* _Problem_: Begin at the top of the listing below. Write each line out exactly, ending with the line that holds "Open 了解更多 about security compliance".

* _Extracted information_:
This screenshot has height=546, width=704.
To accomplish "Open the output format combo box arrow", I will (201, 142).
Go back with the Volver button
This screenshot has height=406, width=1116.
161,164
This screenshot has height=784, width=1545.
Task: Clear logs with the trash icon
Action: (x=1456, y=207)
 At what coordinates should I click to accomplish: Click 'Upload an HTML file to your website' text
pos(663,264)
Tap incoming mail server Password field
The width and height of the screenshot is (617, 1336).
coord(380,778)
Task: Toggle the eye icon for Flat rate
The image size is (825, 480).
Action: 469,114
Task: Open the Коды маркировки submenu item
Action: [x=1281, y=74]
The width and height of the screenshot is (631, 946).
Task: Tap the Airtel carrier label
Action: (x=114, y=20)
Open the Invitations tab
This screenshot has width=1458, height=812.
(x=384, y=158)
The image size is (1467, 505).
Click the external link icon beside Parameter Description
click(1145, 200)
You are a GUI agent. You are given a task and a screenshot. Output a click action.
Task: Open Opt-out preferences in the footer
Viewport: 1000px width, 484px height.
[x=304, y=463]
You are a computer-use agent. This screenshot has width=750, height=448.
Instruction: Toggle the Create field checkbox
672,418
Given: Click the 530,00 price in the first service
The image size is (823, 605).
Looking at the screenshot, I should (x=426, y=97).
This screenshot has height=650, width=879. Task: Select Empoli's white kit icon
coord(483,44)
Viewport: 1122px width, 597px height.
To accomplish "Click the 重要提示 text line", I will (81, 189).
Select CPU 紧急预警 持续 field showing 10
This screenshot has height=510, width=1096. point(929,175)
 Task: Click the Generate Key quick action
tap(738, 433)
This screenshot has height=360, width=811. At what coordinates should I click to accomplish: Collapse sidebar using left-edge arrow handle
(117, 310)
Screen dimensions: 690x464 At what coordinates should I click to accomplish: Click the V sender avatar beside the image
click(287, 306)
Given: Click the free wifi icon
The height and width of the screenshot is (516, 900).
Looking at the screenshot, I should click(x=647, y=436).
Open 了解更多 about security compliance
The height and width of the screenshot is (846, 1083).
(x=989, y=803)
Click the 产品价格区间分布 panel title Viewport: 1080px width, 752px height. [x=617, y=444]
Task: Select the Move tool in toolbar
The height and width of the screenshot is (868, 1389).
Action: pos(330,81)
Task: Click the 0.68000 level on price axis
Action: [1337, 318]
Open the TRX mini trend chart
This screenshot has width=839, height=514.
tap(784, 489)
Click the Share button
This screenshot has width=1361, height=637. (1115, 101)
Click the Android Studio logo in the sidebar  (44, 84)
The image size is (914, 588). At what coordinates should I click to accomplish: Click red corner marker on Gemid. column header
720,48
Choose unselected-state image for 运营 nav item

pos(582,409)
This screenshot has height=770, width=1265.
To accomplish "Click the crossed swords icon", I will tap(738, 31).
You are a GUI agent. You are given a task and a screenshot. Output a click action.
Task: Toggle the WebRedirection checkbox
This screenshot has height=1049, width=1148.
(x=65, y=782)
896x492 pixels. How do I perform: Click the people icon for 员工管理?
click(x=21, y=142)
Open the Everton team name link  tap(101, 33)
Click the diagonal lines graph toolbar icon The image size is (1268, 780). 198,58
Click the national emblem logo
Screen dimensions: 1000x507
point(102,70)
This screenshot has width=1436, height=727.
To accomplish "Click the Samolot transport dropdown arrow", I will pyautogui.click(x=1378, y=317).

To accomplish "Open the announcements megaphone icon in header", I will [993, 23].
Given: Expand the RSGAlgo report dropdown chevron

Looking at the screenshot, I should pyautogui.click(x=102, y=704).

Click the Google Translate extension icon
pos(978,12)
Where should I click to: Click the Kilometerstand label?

* _Expected output_:
This screenshot has height=546, width=704.
To accomplish "Open the output format combo box arrow", I will (201, 142).
Go back with the Volver button
This screenshot has height=406, width=1116.
161,164
This screenshot has height=784, width=1545.
Task: Clear logs with the trash icon
Action: (x=1456, y=207)
 At what coordinates should I click to accomplish: Click 'Upload an HTML file to your website' text
pos(663,264)
Tap incoming mail server Password field
The width and height of the screenshot is (617, 1336).
coord(380,778)
Task: Toggle the eye icon for Flat rate
The image size is (825, 480).
Action: 469,114
Task: Open the Коды маркировки submenu item
Action: [x=1281, y=74]
The width and height of the screenshot is (631, 946).
Task: Tap the Airtel carrier label
Action: (x=114, y=20)
Open the Invitations tab
This screenshot has width=1458, height=812.
(x=384, y=158)
The image size is (1467, 505).
Click the external link icon beside Parameter Description
click(1145, 200)
You are a GUI agent. You are given a task and a screenshot. Output a click action.
Task: Open Opt-out preferences in the footer
Viewport: 1000px width, 484px height.
[x=304, y=463]
You are a computer-use agent. This screenshot has width=750, height=448.
Instruction: Toggle the Create field checkbox
672,418
Given: Click the 530,00 price in the first service
The image size is (823, 605).
Looking at the screenshot, I should (x=426, y=97).
This screenshot has height=650, width=879. Task: Select Empoli's white kit icon
coord(483,44)
Viewport: 1122px width, 597px height.
To accomplish "Click the 重要提示 text line", I will (81, 189).
Select CPU 紧急预警 持续 field showing 10
This screenshot has height=510, width=1096. point(929,175)
 Task: Click the Generate Key quick action
tap(738, 433)
This screenshot has height=360, width=811. At what coordinates should I click to accomplish: Collapse sidebar using left-edge arrow handle
(117, 310)
Screen dimensions: 690x464 At what coordinates should I click to accomplish: Click the V sender avatar beside the image
click(287, 306)
Given: Click the free wifi icon
The height and width of the screenshot is (516, 900).
Looking at the screenshot, I should click(x=647, y=436).
Open 了解更多 about security compliance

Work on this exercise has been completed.